I'd like to think that somewhere there's a special toy lab full of slightly eccentric people trying to out do each other with ideas for the weirdest, wackiest things they can fit in a Kinder egg.

'…hey, what about a scary baby on wheels sucking a dummy?'

'…wait! wait! I've got one! A baby in a turban...on a magic carpet, that can levitate!'

'Yeah!'


And so it goes on.

Maybe they're all computer generated now, but I'd rather hang on to the image of some toy techie person trying to work out how to get a bug rowing a pea-pod boat into a small orange capsule.

Kinder Surprise! There's a good chance you probably will be…surprised, that is.

Some of the toys are truly inspired in a crazy creative kind of way, with little moving parts that slot together; like mini feats of engineering.

As you can probably tell, I am a fan: I've been collecting them on and off for over twenty years.



What can I say? I love tiny.

Wasted on kids in my opinion.

Though they're not always brilliant: not always a swiss clock with a bird popping out kind of brilliant...


Sometimes just a boring lump of plastic, or - my least favourite surprise - a puzzle.
So disappointing.

But the ones that move, or wobble, or fly or even light up - like this dragon - well, you've got to be happy with that…(or maybe just me?)

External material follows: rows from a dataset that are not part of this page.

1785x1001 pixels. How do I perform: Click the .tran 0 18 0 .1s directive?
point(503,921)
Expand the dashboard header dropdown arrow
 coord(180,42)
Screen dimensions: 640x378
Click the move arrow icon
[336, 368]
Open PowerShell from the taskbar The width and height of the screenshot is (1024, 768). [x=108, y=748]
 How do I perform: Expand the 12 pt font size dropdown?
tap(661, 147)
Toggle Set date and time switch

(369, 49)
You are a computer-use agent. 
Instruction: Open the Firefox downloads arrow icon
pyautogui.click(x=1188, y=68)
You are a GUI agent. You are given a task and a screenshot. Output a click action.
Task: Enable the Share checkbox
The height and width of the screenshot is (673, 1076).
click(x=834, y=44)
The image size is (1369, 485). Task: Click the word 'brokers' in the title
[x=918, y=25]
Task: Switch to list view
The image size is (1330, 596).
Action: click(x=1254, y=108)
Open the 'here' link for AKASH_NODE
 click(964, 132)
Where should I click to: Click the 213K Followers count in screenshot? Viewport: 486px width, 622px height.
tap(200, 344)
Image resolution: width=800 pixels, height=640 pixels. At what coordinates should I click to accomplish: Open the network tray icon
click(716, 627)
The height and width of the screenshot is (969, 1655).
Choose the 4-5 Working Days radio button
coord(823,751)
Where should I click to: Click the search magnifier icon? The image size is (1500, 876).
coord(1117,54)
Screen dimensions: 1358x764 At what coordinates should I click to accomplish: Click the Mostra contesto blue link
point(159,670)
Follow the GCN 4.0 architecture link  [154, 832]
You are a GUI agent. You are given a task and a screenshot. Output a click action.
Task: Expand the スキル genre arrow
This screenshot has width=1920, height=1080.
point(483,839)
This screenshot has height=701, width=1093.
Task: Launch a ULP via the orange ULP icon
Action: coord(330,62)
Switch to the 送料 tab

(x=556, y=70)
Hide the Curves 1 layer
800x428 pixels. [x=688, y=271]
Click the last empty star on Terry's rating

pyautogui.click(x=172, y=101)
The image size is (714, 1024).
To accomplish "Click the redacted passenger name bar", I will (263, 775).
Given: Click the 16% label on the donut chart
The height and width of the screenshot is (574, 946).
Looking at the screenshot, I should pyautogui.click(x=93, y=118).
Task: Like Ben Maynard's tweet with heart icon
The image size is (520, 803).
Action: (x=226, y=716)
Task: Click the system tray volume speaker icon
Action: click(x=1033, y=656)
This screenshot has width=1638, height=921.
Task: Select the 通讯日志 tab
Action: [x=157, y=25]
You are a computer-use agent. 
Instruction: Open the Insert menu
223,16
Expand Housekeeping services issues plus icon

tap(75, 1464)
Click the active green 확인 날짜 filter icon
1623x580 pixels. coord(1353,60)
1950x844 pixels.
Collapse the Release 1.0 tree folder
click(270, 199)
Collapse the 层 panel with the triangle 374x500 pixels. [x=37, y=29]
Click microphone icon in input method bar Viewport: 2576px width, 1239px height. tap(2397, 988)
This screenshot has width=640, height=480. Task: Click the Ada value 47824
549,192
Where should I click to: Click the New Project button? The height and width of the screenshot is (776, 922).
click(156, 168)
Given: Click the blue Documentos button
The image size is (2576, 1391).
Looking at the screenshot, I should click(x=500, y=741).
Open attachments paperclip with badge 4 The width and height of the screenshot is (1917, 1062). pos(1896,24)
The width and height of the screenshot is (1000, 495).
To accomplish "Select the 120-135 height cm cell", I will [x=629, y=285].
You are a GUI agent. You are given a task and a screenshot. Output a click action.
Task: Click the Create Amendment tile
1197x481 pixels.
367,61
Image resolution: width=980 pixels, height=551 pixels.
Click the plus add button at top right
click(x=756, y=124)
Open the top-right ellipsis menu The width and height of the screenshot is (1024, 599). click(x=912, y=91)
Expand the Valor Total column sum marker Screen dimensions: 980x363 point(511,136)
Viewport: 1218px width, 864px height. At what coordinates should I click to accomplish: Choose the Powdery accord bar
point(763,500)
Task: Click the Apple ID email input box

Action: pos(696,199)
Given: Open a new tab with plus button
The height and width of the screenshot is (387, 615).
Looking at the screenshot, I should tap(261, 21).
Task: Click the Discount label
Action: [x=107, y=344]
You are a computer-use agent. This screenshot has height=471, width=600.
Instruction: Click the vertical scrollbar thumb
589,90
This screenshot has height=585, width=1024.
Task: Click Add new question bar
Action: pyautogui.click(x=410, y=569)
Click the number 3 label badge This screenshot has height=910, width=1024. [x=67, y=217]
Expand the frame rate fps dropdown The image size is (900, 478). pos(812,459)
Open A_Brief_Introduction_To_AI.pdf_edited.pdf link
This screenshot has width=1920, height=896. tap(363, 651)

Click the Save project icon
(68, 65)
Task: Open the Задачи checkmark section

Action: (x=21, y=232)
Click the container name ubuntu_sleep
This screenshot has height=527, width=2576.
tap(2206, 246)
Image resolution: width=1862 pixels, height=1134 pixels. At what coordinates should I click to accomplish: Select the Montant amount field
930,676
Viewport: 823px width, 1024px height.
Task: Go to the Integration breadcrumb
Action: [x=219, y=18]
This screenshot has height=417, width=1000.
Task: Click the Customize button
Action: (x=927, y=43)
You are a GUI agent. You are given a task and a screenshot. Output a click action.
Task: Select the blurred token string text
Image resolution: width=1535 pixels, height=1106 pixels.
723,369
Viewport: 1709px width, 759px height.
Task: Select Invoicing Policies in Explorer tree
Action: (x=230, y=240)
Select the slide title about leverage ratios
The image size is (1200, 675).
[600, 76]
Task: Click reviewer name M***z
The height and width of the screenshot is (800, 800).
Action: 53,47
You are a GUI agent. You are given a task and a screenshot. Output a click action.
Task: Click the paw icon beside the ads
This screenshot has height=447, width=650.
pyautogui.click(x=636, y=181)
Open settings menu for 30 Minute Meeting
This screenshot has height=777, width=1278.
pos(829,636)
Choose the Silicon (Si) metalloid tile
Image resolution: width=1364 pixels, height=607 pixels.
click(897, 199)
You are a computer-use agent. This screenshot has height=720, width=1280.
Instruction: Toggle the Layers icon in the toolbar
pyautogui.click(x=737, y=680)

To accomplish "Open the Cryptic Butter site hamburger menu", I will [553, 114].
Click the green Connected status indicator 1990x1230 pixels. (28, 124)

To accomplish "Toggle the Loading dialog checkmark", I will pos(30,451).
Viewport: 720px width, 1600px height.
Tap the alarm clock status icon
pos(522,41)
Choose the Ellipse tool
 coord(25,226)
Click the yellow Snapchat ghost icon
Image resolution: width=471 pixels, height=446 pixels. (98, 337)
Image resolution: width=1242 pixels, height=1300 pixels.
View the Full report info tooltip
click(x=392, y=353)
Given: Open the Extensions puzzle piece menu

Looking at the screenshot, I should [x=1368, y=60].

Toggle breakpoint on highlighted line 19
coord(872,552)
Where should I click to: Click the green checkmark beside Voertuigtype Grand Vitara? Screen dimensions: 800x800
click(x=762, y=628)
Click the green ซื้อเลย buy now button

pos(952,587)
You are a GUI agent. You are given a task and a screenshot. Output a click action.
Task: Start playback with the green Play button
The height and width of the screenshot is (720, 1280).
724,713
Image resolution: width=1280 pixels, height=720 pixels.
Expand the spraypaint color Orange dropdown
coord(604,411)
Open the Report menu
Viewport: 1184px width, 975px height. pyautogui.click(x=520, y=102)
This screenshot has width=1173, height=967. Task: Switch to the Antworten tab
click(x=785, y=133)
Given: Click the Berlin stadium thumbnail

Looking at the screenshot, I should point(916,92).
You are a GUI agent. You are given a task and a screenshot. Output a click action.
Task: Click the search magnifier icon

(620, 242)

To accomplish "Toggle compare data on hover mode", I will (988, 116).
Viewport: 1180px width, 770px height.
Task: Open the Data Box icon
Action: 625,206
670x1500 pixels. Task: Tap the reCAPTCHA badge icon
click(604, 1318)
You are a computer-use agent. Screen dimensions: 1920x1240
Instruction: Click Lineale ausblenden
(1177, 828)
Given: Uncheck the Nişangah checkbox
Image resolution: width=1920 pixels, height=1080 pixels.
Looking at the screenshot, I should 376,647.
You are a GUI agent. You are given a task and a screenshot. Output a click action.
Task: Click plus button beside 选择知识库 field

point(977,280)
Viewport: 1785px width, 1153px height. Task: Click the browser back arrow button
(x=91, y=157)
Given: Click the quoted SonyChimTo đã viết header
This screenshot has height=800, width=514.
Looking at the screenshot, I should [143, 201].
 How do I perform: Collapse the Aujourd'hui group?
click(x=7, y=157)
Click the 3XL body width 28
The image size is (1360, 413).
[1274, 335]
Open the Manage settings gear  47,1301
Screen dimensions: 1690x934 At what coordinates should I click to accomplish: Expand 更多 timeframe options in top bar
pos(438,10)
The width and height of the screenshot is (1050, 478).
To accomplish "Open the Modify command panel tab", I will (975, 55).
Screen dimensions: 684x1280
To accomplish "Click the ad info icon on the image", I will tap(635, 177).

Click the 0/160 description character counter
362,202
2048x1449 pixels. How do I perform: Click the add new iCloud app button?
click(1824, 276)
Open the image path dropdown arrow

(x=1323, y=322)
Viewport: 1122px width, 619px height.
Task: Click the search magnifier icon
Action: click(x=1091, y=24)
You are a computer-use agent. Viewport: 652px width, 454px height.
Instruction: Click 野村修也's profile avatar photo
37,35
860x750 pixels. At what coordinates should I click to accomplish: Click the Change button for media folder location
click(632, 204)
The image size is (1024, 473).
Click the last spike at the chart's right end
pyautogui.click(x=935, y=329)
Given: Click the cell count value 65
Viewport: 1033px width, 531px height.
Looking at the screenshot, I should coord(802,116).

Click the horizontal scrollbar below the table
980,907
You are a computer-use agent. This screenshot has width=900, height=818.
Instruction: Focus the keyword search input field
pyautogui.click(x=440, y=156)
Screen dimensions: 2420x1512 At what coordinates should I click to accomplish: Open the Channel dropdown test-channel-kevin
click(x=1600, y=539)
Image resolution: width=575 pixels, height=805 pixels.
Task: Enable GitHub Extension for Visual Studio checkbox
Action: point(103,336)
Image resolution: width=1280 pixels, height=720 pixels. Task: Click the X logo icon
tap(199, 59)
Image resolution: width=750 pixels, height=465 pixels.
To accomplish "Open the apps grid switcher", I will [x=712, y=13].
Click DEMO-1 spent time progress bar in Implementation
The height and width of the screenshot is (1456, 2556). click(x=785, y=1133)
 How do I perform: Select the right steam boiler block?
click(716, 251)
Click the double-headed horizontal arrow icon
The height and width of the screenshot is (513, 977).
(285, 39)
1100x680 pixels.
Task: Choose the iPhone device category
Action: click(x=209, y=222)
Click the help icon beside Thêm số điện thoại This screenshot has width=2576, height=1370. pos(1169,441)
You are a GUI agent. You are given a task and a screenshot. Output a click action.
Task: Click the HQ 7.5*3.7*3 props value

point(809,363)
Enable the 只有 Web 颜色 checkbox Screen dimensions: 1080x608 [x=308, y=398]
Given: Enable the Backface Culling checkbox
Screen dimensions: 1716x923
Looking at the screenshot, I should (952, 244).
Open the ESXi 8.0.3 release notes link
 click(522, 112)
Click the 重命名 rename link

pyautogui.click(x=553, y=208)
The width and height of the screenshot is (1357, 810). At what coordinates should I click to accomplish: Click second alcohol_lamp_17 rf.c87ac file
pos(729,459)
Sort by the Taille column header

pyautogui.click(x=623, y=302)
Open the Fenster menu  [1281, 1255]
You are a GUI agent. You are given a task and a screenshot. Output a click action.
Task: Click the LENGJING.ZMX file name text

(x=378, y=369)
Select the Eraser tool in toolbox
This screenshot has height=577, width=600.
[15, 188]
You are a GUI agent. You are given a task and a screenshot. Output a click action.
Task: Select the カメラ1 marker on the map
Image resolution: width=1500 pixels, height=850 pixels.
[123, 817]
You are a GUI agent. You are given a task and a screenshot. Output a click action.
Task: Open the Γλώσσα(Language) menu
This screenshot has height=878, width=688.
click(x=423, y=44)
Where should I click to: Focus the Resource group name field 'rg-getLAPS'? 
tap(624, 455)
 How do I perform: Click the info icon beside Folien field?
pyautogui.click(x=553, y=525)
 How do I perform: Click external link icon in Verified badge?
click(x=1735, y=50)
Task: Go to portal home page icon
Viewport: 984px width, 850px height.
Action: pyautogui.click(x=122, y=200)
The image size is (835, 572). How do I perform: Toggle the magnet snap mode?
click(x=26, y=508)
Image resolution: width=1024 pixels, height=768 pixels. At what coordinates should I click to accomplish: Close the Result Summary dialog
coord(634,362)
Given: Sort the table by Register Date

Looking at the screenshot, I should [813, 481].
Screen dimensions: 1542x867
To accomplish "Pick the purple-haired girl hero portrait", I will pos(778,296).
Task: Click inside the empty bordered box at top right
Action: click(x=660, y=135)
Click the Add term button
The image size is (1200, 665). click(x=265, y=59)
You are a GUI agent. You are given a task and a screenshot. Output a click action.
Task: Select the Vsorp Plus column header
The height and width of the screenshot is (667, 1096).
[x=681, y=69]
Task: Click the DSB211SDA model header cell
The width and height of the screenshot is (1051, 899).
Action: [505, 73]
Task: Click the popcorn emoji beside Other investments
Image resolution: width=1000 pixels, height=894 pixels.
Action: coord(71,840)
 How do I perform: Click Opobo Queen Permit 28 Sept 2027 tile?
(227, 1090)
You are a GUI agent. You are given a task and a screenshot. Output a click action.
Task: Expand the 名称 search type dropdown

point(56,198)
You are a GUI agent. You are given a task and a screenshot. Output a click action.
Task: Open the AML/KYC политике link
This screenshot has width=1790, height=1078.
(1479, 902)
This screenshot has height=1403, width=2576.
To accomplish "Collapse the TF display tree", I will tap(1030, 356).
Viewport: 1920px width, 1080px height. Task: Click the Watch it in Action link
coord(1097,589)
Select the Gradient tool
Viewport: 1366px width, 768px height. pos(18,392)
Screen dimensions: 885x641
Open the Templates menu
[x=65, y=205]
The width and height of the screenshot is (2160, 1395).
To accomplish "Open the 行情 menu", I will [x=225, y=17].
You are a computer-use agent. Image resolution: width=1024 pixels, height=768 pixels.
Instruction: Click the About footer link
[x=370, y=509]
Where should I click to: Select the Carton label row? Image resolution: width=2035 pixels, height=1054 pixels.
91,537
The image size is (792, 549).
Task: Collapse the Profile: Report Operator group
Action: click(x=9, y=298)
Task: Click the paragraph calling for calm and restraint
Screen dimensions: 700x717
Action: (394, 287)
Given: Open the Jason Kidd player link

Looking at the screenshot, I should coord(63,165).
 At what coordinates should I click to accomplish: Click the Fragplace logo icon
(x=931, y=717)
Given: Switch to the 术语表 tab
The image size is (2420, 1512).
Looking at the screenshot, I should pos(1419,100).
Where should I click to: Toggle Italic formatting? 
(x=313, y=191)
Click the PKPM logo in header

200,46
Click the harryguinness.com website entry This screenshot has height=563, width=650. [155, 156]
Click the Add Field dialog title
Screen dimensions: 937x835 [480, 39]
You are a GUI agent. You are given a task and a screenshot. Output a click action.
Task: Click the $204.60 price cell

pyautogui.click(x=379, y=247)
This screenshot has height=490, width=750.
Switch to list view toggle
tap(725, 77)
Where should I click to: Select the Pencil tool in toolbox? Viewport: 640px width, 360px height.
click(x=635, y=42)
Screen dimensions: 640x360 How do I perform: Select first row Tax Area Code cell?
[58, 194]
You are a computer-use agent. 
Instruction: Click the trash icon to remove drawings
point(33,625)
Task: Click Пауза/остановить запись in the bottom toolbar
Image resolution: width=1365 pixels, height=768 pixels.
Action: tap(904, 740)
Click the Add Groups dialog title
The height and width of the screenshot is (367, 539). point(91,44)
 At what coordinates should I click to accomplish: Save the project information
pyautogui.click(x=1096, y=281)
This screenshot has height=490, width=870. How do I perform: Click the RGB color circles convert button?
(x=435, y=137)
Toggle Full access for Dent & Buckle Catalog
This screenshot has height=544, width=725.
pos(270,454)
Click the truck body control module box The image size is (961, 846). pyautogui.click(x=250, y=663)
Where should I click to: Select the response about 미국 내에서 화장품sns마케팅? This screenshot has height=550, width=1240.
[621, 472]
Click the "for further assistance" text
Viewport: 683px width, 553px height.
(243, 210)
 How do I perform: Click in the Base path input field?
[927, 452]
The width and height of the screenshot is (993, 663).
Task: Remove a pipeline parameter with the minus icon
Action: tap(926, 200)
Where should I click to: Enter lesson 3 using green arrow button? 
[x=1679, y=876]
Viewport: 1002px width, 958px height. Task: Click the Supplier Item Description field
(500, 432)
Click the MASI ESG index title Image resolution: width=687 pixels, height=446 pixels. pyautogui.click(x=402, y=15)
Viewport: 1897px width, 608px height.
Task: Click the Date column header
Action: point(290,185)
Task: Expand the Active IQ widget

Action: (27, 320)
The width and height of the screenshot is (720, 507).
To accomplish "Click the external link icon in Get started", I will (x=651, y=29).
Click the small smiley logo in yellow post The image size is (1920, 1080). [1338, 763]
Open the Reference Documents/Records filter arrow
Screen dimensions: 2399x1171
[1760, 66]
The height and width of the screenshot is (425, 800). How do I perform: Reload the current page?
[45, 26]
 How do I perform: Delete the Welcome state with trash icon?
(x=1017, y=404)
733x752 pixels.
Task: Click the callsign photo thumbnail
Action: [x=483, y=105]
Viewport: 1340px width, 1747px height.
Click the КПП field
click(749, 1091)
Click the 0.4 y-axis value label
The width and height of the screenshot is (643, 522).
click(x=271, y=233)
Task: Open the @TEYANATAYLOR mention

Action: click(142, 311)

Probably my favourite one is the mice in a box - frightening to think it's actually about 20 years old.



Simple but  clever: a little mechanism inside means every time you slide the box open either way, a mouse pops out.  I'm also quite keen on the kung-fu monkey that karate chops a piece of wood.

He really does.


I want to say they aren't as good now as they used to be - and I think they did take a dip into dull. But recently the Kinder toys seem back on form - a pony with a ring that clips on its back you can wear (well, not me..) I'd show you if I could find it. My daughter loves the flower fairies with petal skirts. Again I'd show you...

For some reason I still kind of weigh them by hand, in the possibly mistaken belief that heavier is better. And I still give the chocolate to anyone who'll have it.

Surely no one buys them for the chocolate?